To the layman the cyclops on a Sea-Dweller may be just something to mention in passing but for fans of the brand, the cyclops on a Sea-Dweller means that Rolex has now perfected the technique of getting this bump on the crystal to withstand the pressure at 4,000ft underwater without popping off. If you didn’t already know, the Rolex cyclops isn’t part of the sapphire crystal but rather affixed onto the outer surface of the glass in a process that isn’t quite clear even to us. And of course this cyclops is an integral part of the Rolex look and so to have it for the very first time on the Sea-Dweller is a very big deal to connoisseurs of the five-point (Rolex) crown.
Moving on from cyclops however, the watch also comes with all the bells and whistles that the Sea-Dweller name brings.

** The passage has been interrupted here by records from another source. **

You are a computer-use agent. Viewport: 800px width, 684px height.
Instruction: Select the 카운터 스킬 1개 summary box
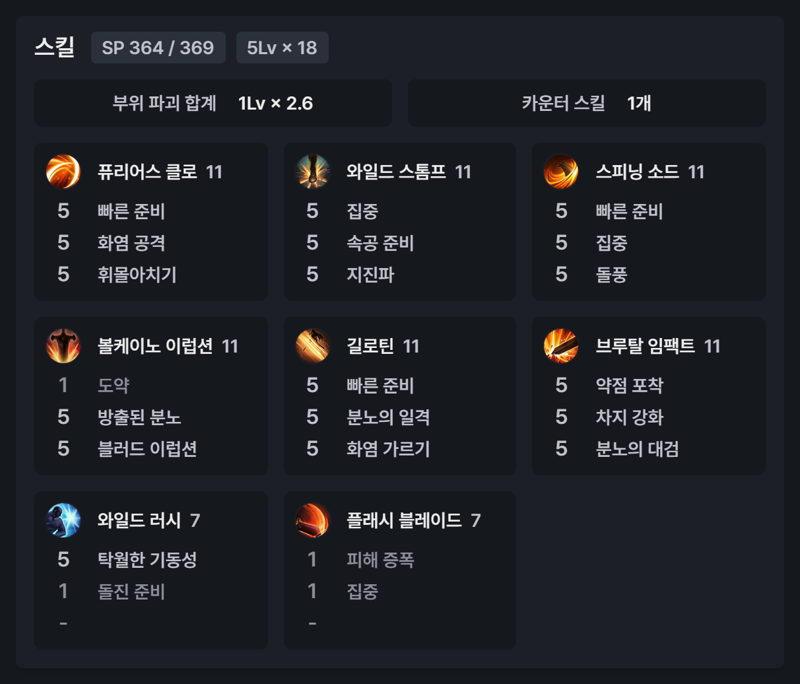point(586,103)
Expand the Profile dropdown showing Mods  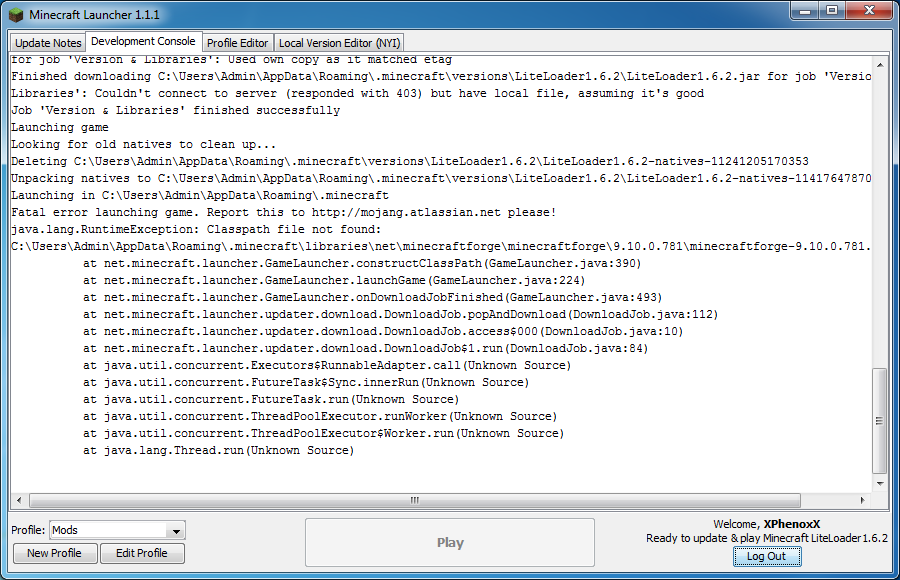point(176,531)
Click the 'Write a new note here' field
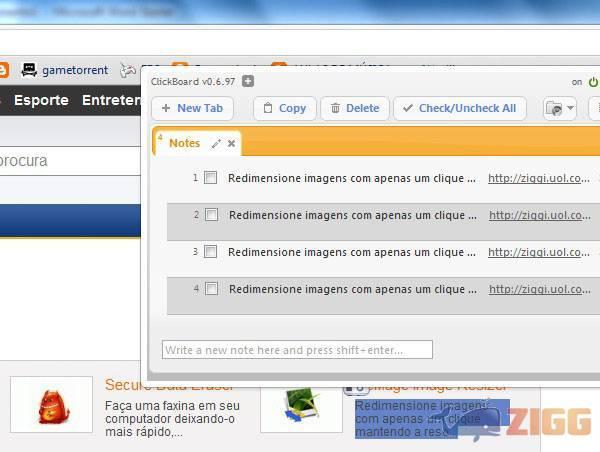Image resolution: width=600 pixels, height=452 pixels. point(297,350)
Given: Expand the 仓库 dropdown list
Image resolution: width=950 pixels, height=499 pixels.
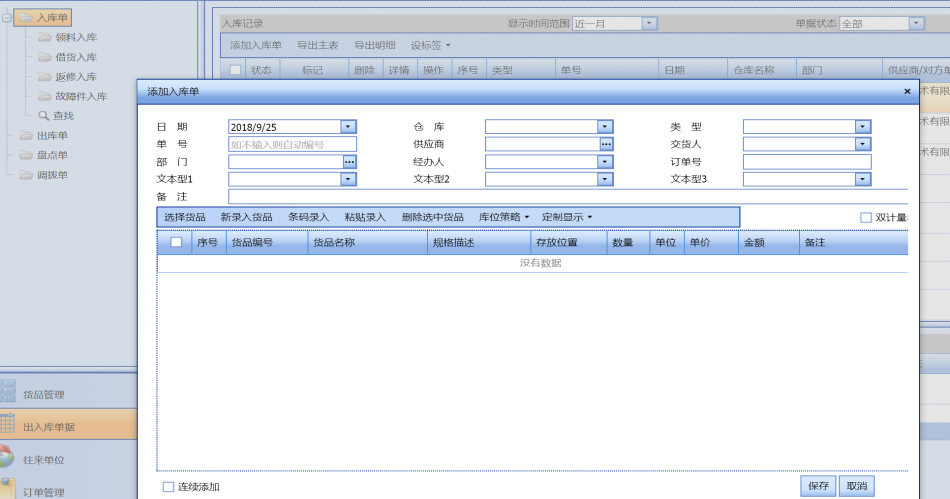Looking at the screenshot, I should 605,127.
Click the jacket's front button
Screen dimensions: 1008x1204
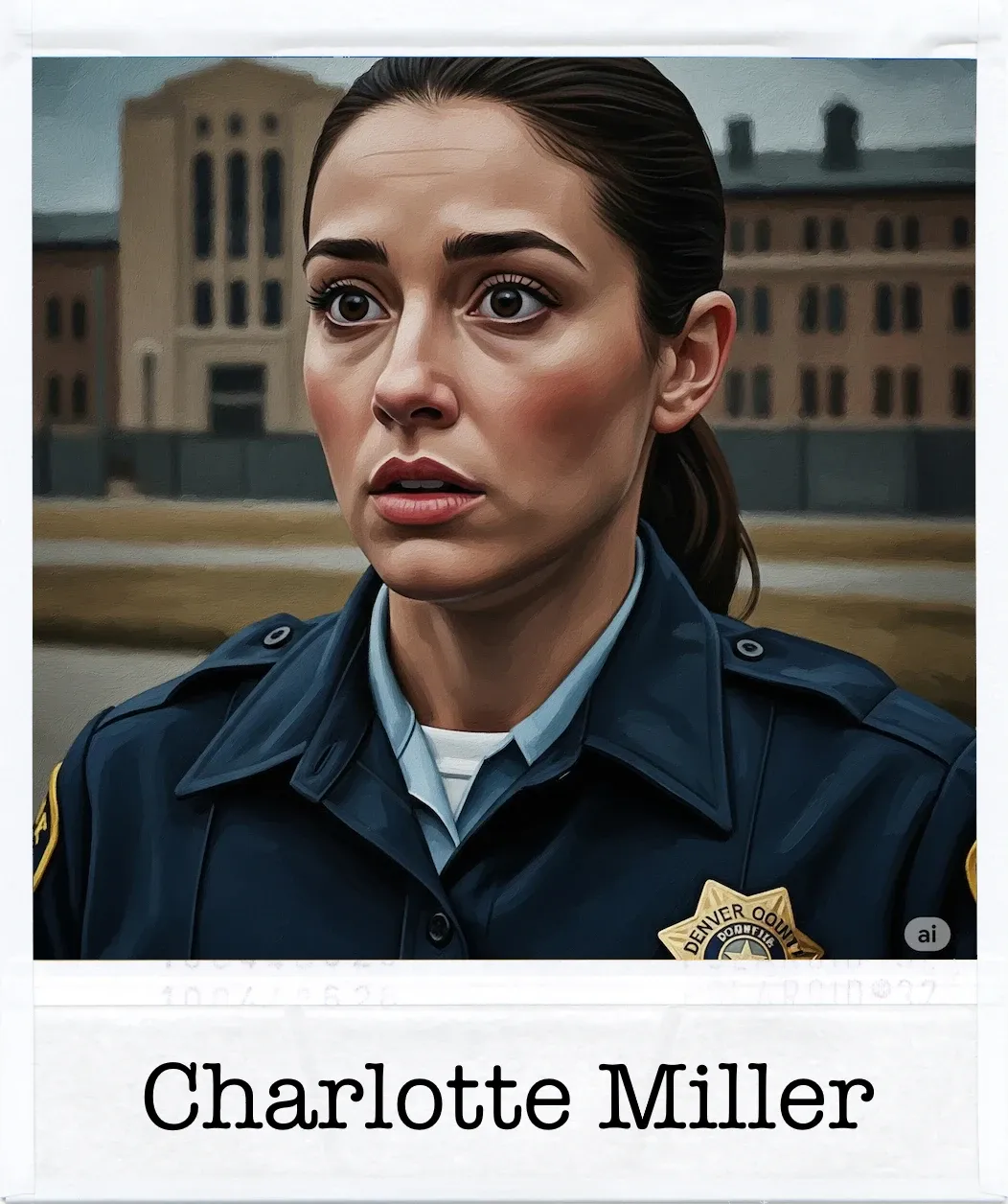tap(436, 927)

Initially created for the sole purpose of being able withstand more pressure than any of their other watches, the Sea-Dweller was the official watch for the elite Comex (Compagnie maritime d’expertises: a company specializing in engineering and deep diving operations) divers but more than that, Rolex also sought to associate itself with the projects to develop underwater dwellings using saturation diving techniques back in the 1960s. These projects could sometimes last for several days, weeks, or even months which explains the introduction of the date on these dive watches.
With the claim of ‘waterproof to 4,000ft’, the helium valve is a necessary feature on the new Sea-Dweller to release the internal pressure build up inside the watch (from helium gas). The case is a larger 43mm (previous versions were 40mm), made with 904L steel, the bezel is made of patented Rolex black Cerachrom and within the case lies the latest-generation calibre 3235 mechanical movement.